» PROVIDED PASSAGE:
------------------------------
Emma, Steve and Jackson in deep discussion about how to fit the snorkel and goggles before taking off into deeper water.
Aah, that inflatable unicorn again.
Emma relaxing under a family sized umbrella.   My small one person, keep the head cool, blue umbrella looks a little ridiculous.
The beignet seller pushing a trolley on the firmer sand by the edge of the water.  A beignet is a solid doughnut with a filling of your choice, chocolate spread, nutella or jam.   Steve chose a chocolate spread for his beignet but the rest of us decided to be more conservative and eat ice creams instead.
Walter and I took Jackson and Isabel up to Mt Faron, high above Toulon.   Next time we will drive up as it took an hour to get onto the cable car at the bottom and we queued for more than an hour and a half to get back on once at the top.   An afternoon of queues in order to spend a ten minute journey on the cable car.

The views from the top were quite breathtaking, and the sky was beautifully clear.
We managed to have a drink at the cafe with an excellent view of Toulon.   Isabel spent most of the time waving wasps away from her pancake.   Wasps can be such pests.
Everyone else went out for an afternoon of go-karting and a day trip to Aqualand, which Walter and I were thankfully excused from participating in.   We spent both of those days relaxing at our campsite.  And listened to the stories when the family returned home.

I nearly forgot about the mini golf tournament between Emma, Steve, Jackson, Isabel and me which ended in a reasonably close score at the end.   I think Steve won, but not by much.   All great fun.

And there were the usual trips to the market, and the hypermarkets in Hyeres and Toulon.   A little bit of shopping is always a great distraction when it is very hot.  And we all like to spend our holiday money on items to take home with us.

Another lovely holiday.

Tuesday, 22 August 2017

A spot of fitness at Camping Manjastre

We all did very well this year, regarding keeping fit.   This did mean getting up early before the sun rose over the hills, otherwise it became too hot.   And we noticed there were many people from the campsite out walking, running or cycling, which was very encouraging to see.   Keeping fit certainly seems to be catching on.

Emma and Steve went out running most mornings, for quite some distance too.   One day Steve started out following a track, which led into another one, and then ended up without any track at all.  He finished off completing a cross country run amongst undergrowth.   He returned after one and a half hours with scratched legs.   Luckily Google Earth maps helped him find his way home again,.

Rachel tried running but gave up and walked instead, although she got lost on her first day, when she followed a track through the grape vines, and ended up somewhere high up on a hill.  Luckily she used her running app, which had a map attached to it.   

Emma and Steve swam laps in the pool too, very seriously and at great speed.  In between the Dutch women who leisurely swam breaststroke as they chatted among themselves.   I have always admired these swimmers, as I was never taught breaststroke, and cannot talk and swim at the same time.   I managed to swim a few laps, slowly, and I think I increased my laps to 8.
------------------------------
» DATA SHOWN:
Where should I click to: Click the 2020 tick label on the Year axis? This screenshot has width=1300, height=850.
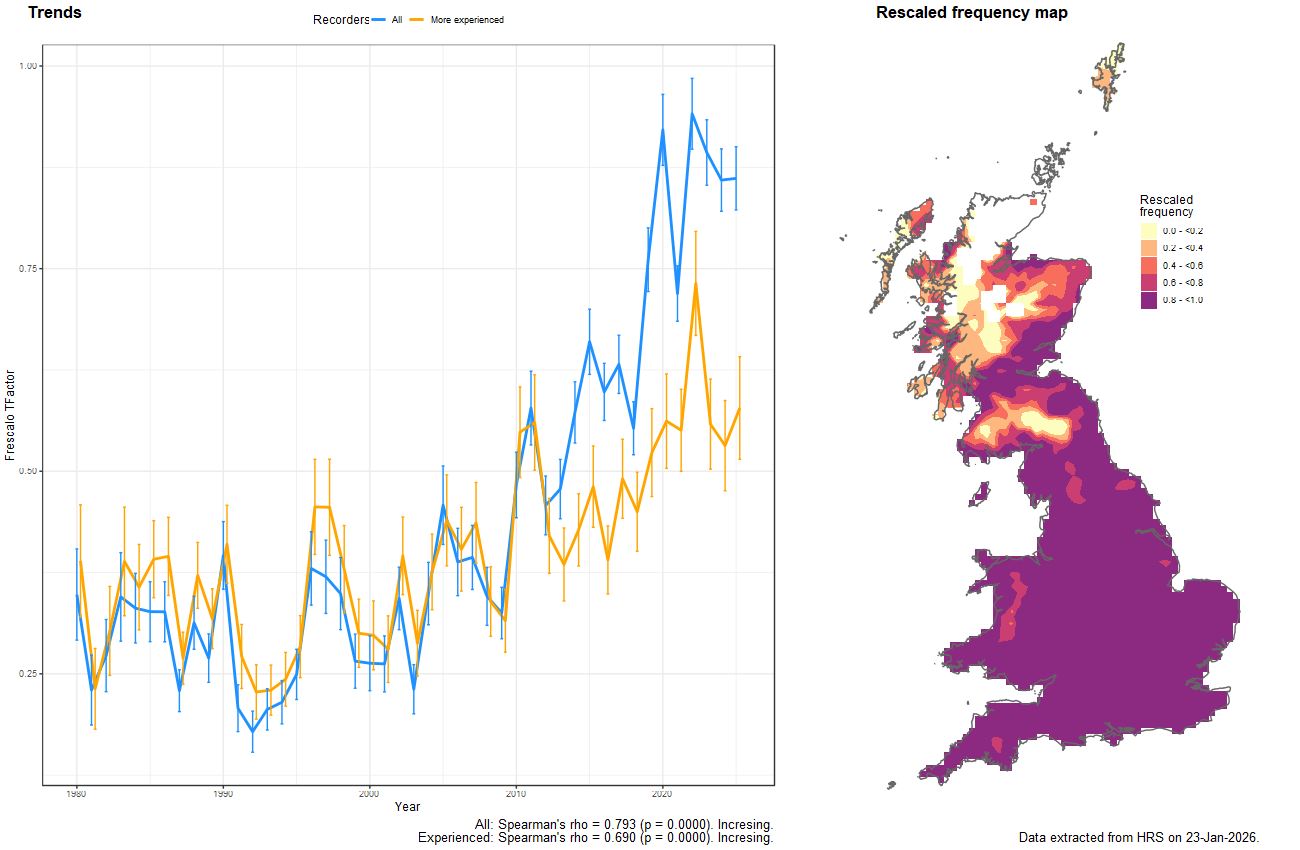click(x=660, y=793)
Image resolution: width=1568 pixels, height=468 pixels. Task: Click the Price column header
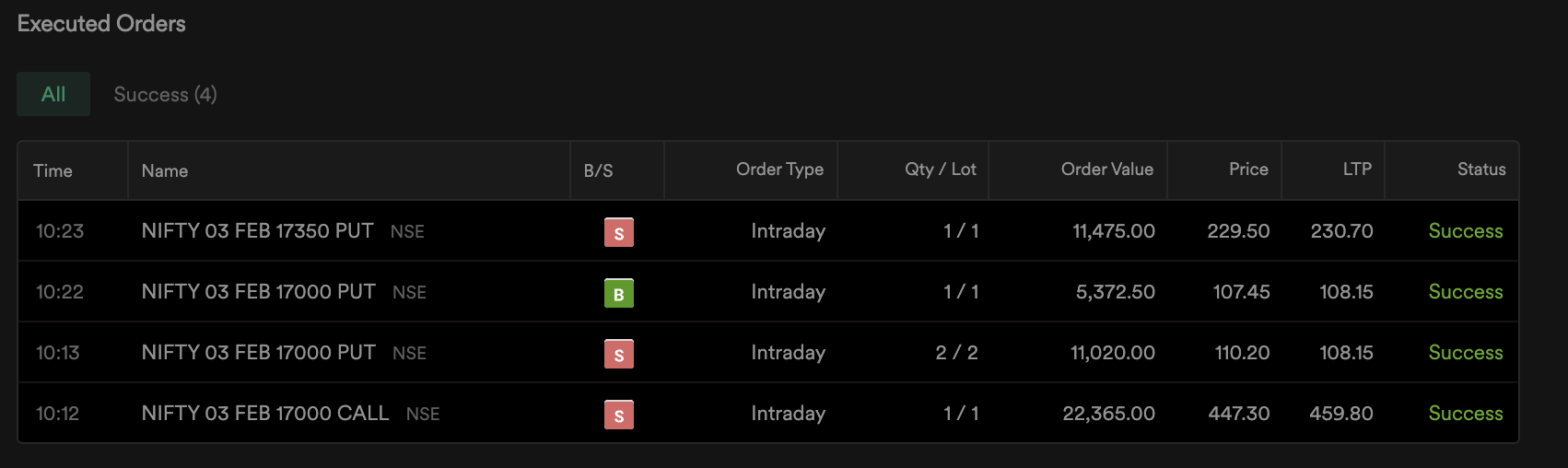pos(1248,169)
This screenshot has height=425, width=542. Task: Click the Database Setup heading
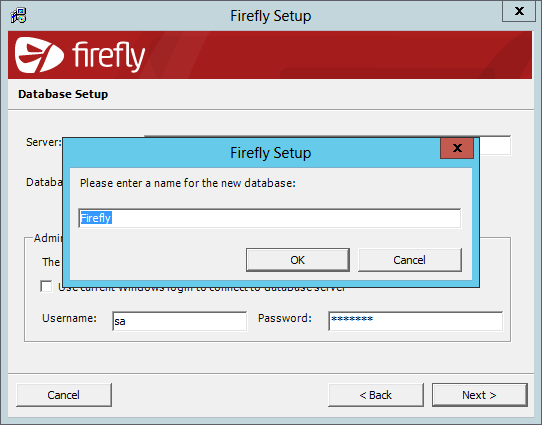(63, 94)
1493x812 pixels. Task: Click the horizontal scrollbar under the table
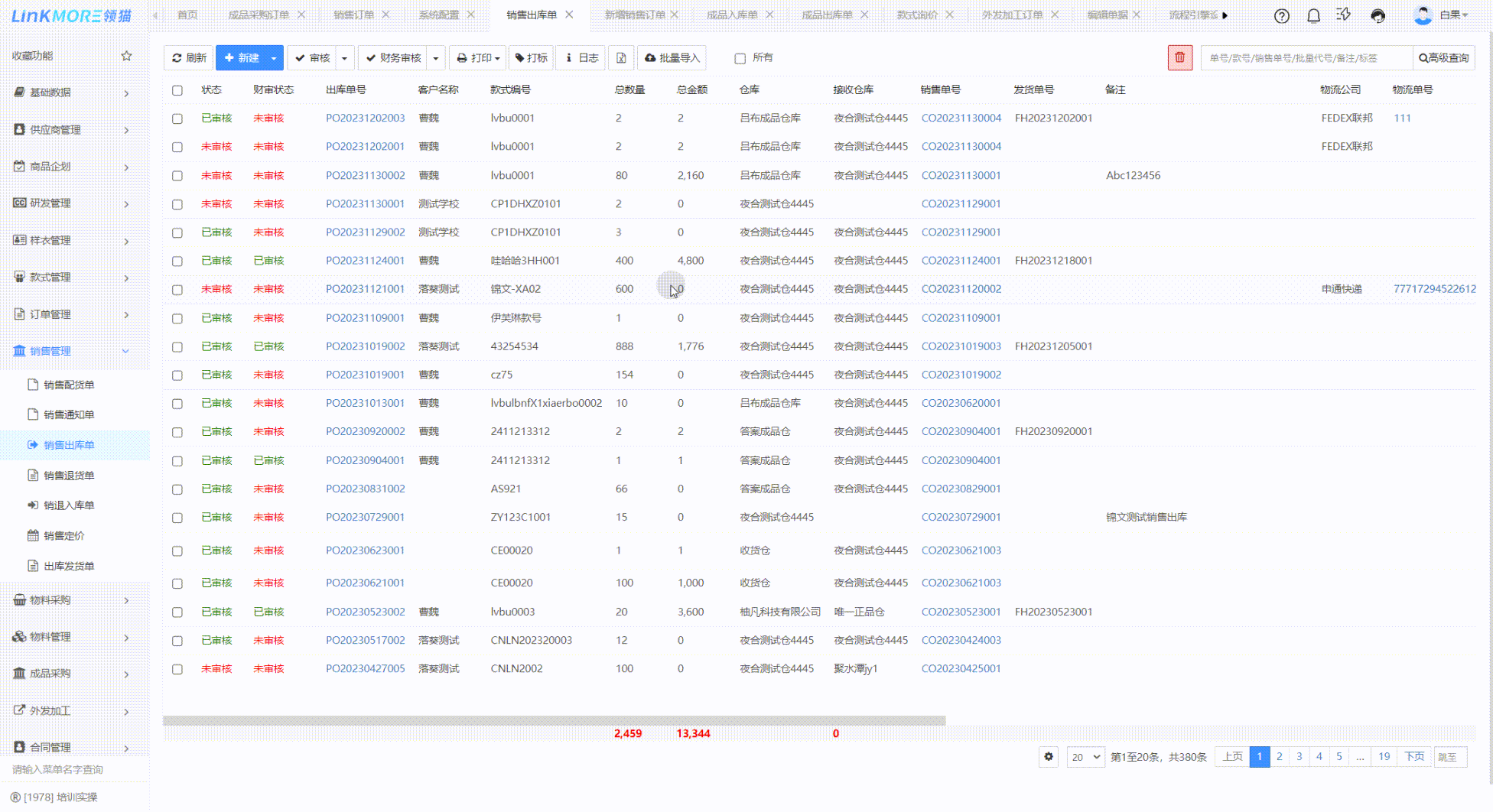[554, 720]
------------------------------
» DIRECTIONS:
[1] In the holiday post, rewrite more briefly the paragraph that begins "Walter and I took Jackson and Isabel up to Mt Faron," keeping its main facts.
[2] In the holiday post, what filling did Steve pick for his beignet?
[3] Reproduce the part of the holiday post that opens with the words containing "Everyone else went" and closes with "All great fun.".

» PER-TASK ANSWERS:
[1] Walter and I took Jackson and Isabel up to Mt Faron, above Toulon. The ten-minute cable car ride cost us an afternoon of queues: an hour at the bottom and over an hour and a half at the top. Next time we'll drive up.

[2] Chocolate spread.

[3]
Everyone else went out for an afternoon of go-karting and a day trip to Aqualand, which Walter and I were thankfully excused from participating in.   We spent both of those days relaxing at our campsite.  And listened to the stories when the family returned home.

I nearly forgot about the mini golf tournament between Emma, Steve, Jackson, Isabel and me which ended in a reasonably close score at the end.   I think Steve won, but not by much.   All great fun.